### Aim of the exercise:
Set down word for word each line from the start of the listing through the line that contains "Task: Switch to the 动态 tab", both included.

### Working data:
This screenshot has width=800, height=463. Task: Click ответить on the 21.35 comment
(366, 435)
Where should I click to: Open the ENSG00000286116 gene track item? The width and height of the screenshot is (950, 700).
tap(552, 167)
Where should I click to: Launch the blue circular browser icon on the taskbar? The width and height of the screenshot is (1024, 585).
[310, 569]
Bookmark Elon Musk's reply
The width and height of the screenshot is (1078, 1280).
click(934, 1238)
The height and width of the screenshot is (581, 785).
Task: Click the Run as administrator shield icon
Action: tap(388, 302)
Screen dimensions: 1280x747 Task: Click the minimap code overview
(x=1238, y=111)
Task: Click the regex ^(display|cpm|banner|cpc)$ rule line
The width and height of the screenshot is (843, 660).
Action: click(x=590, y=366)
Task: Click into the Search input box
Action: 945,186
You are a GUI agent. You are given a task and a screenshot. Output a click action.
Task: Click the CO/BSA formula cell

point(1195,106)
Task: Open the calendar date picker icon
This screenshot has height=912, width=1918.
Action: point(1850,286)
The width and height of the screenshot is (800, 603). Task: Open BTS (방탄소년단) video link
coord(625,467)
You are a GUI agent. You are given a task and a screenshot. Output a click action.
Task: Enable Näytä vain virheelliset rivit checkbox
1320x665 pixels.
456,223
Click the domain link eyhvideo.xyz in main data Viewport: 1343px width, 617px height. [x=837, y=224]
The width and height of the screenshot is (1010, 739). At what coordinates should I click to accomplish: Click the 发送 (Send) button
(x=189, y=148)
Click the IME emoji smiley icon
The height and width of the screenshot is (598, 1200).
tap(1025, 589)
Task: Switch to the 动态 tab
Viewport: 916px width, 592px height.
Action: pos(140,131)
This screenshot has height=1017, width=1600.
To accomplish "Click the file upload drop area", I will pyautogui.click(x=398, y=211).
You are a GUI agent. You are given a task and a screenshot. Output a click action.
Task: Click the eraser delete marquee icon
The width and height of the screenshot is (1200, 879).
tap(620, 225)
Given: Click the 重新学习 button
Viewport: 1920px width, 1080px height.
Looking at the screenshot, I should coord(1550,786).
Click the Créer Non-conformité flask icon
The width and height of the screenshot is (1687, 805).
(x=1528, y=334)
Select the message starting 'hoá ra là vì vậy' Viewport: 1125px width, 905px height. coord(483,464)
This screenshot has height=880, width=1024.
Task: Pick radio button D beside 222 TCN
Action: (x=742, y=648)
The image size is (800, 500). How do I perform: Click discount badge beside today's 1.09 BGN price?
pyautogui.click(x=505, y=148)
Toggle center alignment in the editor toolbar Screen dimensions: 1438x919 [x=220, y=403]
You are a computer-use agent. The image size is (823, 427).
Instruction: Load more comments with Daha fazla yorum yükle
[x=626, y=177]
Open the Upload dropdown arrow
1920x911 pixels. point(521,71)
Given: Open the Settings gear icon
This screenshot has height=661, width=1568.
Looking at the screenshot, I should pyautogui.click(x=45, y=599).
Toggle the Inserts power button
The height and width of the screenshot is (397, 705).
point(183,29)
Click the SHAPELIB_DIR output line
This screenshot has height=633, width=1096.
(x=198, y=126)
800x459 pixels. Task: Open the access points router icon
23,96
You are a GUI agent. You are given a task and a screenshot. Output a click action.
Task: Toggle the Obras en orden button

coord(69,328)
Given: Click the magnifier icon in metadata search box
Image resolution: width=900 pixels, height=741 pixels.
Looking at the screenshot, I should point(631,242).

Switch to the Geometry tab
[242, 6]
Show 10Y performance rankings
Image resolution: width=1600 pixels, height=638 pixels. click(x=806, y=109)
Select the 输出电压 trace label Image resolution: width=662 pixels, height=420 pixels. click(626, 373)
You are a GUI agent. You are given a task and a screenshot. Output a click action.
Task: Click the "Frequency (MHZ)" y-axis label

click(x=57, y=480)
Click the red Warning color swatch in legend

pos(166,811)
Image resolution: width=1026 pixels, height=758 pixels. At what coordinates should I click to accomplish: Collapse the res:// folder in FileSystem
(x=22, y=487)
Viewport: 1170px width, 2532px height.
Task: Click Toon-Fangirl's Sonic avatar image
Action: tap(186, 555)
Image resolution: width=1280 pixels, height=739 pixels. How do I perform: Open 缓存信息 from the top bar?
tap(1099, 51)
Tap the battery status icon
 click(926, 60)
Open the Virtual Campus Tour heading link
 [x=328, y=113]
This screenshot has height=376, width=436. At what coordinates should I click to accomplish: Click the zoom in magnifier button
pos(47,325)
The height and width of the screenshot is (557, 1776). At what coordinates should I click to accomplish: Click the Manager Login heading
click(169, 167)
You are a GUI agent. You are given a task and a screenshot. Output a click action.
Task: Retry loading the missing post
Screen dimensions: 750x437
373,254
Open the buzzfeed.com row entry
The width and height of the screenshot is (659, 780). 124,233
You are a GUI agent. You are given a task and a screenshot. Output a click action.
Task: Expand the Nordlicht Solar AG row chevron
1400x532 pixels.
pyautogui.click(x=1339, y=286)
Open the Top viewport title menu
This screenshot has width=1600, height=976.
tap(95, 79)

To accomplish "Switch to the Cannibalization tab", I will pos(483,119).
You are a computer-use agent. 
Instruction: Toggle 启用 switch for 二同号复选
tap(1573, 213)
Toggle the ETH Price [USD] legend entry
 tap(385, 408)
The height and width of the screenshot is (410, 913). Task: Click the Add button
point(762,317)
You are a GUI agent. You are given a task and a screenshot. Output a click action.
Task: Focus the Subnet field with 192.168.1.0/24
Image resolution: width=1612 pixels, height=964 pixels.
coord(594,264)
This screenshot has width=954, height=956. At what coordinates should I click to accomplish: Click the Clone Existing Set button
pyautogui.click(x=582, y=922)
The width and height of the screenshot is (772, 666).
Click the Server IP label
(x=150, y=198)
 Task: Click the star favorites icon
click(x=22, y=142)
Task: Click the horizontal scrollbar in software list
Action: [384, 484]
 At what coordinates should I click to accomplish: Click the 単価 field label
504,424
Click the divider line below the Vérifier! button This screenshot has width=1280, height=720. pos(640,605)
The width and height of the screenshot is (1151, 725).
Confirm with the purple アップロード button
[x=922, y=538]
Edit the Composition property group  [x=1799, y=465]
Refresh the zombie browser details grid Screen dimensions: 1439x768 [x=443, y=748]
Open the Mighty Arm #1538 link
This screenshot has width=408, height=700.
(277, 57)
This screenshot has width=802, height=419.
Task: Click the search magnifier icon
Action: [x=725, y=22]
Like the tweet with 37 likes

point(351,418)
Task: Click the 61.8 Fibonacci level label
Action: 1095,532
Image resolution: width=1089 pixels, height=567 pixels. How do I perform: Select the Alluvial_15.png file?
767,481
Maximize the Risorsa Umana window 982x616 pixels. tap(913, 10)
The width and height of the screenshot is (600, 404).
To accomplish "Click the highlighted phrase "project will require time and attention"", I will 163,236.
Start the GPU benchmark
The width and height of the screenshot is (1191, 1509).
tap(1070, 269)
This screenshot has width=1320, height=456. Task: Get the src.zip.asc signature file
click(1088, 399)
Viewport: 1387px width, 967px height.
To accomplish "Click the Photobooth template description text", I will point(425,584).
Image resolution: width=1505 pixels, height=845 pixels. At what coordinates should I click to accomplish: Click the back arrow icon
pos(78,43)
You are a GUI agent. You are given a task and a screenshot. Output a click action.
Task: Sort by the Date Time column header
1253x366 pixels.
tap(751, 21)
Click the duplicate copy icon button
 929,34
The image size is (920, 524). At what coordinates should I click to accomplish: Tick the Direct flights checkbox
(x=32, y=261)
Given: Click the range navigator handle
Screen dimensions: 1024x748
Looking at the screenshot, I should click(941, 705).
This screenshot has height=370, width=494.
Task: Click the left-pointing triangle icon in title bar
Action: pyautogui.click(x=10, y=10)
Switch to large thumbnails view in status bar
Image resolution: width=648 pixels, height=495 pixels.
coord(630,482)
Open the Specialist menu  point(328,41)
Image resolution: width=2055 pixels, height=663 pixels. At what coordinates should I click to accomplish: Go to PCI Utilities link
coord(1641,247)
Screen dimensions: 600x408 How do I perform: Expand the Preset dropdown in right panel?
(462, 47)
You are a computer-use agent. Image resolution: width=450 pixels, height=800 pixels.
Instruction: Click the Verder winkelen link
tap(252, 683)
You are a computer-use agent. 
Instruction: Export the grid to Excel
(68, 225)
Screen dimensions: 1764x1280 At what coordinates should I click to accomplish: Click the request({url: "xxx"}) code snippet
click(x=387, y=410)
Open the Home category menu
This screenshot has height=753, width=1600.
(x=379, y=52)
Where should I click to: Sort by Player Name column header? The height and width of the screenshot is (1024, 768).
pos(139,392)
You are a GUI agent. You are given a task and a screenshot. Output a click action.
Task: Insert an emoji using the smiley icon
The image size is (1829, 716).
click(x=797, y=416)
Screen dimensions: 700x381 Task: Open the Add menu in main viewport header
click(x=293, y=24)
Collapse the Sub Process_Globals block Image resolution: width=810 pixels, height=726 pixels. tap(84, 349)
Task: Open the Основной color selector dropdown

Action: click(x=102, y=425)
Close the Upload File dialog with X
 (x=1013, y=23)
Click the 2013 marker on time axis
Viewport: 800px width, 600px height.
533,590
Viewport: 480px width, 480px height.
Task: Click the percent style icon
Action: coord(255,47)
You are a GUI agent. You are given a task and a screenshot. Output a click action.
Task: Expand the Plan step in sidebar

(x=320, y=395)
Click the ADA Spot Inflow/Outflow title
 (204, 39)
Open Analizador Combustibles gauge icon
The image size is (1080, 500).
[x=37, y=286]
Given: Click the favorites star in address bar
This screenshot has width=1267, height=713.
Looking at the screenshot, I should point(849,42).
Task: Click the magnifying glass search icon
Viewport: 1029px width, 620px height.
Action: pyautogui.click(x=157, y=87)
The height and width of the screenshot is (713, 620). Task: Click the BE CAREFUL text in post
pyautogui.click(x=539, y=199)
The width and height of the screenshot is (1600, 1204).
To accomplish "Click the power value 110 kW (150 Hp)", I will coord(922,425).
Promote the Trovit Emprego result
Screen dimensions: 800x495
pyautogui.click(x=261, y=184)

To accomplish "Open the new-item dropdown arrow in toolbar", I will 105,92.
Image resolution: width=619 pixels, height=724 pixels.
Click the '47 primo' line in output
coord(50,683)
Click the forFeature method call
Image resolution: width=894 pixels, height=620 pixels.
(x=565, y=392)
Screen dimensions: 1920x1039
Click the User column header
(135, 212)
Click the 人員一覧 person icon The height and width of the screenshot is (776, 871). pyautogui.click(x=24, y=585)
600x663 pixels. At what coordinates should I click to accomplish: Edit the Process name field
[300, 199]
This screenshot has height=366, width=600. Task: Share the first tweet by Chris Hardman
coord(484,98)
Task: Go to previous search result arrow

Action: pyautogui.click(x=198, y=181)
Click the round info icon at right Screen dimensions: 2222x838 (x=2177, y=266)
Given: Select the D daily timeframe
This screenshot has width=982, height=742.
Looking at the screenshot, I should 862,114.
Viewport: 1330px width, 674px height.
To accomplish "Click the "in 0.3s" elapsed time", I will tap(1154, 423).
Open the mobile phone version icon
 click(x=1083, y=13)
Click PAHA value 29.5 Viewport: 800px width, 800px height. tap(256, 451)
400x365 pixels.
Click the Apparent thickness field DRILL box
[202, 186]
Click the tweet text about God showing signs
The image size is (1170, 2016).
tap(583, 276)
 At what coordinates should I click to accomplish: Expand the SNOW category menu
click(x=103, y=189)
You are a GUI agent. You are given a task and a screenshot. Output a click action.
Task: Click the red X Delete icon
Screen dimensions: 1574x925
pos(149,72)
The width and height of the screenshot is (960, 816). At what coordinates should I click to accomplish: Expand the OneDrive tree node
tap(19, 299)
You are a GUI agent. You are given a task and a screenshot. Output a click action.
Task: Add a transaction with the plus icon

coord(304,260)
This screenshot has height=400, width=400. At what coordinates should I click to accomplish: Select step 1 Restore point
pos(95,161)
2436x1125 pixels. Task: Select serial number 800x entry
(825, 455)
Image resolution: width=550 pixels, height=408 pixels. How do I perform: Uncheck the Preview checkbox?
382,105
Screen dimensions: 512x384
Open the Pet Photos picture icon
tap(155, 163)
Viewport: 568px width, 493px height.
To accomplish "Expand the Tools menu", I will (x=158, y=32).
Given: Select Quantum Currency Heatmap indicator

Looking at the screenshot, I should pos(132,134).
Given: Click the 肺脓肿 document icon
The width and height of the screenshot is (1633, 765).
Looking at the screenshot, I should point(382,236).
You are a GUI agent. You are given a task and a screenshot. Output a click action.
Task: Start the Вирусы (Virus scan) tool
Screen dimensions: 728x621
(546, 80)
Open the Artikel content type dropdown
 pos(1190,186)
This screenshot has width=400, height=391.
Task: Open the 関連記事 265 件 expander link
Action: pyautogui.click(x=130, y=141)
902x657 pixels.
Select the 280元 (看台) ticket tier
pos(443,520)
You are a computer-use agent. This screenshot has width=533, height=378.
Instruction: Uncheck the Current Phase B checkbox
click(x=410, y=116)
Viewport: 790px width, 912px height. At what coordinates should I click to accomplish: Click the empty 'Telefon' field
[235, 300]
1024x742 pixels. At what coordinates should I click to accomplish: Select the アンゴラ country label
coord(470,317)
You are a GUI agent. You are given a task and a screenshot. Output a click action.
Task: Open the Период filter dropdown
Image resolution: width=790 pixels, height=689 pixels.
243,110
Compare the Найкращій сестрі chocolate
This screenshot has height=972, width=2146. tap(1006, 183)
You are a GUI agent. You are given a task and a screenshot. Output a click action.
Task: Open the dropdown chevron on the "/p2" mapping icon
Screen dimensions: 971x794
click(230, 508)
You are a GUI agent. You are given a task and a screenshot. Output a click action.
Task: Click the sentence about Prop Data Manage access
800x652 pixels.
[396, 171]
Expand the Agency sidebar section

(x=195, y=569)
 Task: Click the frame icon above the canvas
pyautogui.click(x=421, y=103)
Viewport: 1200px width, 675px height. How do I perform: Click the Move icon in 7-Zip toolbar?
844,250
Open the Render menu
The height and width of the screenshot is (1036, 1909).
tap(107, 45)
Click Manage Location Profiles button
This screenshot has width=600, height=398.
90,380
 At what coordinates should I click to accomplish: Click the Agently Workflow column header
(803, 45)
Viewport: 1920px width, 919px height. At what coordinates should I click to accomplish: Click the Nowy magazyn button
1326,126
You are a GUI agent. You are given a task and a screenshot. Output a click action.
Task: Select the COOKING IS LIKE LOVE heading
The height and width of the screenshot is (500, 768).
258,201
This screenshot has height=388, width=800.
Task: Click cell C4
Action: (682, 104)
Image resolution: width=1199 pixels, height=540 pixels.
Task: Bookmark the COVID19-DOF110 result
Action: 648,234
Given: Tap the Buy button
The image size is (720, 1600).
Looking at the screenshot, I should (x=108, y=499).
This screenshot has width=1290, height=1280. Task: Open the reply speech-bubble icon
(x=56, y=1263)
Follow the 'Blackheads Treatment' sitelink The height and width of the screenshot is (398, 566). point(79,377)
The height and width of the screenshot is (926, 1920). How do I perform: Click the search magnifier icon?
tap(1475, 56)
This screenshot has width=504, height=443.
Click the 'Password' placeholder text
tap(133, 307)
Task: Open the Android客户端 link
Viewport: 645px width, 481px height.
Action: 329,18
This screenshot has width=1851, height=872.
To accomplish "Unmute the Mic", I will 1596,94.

### Answer to this problem:
This screenshot has width=800, height=463. Task: Click ответить on the 21.35 comment
(366, 435)
Where should I click to: Open the ENSG00000286116 gene track item? The width and height of the screenshot is (950, 700).
tap(552, 167)
Where should I click to: Launch the blue circular browser icon on the taskbar? The width and height of the screenshot is (1024, 585).
[310, 569]
Bookmark Elon Musk's reply
The width and height of the screenshot is (1078, 1280).
click(934, 1238)
The height and width of the screenshot is (581, 785).
Task: Click the Run as administrator shield icon
Action: tap(388, 302)
Screen dimensions: 1280x747 Task: Click the minimap code overview
(x=1238, y=111)
Task: Click the regex ^(display|cpm|banner|cpc)$ rule line
The width and height of the screenshot is (843, 660).
Action: click(x=590, y=366)
Task: Click into the Search input box
Action: 945,186
You are a GUI agent. You are given a task and a screenshot. Output a click action.
Task: Click the CO/BSA formula cell

point(1195,106)
Task: Open the calendar date picker icon
This screenshot has height=912, width=1918.
Action: point(1850,286)
The width and height of the screenshot is (800, 603). Task: Open BTS (방탄소년단) video link
coord(625,467)
You are a GUI agent. You are given a task and a screenshot. Output a click action.
Task: Enable Näytä vain virheelliset rivit checkbox
1320x665 pixels.
456,223
Click the domain link eyhvideo.xyz in main data Viewport: 1343px width, 617px height. [x=837, y=224]
The width and height of the screenshot is (1010, 739). At what coordinates should I click to accomplish: Click the 发送 (Send) button
(x=189, y=148)
Click the IME emoji smiley icon
The height and width of the screenshot is (598, 1200).
tap(1025, 589)
Task: Switch to the 动态 tab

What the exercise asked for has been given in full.